--- Data provided Enclosed Below ---
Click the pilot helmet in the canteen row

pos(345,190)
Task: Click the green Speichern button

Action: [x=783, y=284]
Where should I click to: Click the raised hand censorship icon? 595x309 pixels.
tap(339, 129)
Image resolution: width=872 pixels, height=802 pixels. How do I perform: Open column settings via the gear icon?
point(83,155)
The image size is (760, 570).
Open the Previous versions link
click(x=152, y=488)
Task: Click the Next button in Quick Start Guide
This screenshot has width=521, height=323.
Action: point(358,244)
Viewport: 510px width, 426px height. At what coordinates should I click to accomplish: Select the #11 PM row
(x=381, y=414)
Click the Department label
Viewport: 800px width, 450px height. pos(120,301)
--- End of Enclosed Data provided ---
What to produce:
Every record, word for word, must be returned.

Answer:
Click the pilot helmet in the canteen row

pos(345,190)
Task: Click the green Speichern button

Action: [x=783, y=284]
Where should I click to: Click the raised hand censorship icon? 595x309 pixels.
tap(339, 129)
Image resolution: width=872 pixels, height=802 pixels. How do I perform: Open column settings via the gear icon?
point(83,155)
The image size is (760, 570).
Open the Previous versions link
click(x=152, y=488)
Task: Click the Next button in Quick Start Guide
This screenshot has width=521, height=323.
Action: point(358,244)
Viewport: 510px width, 426px height. At what coordinates should I click to accomplish: Select the #11 PM row
(x=381, y=414)
Click the Department label
Viewport: 800px width, 450px height. pos(120,301)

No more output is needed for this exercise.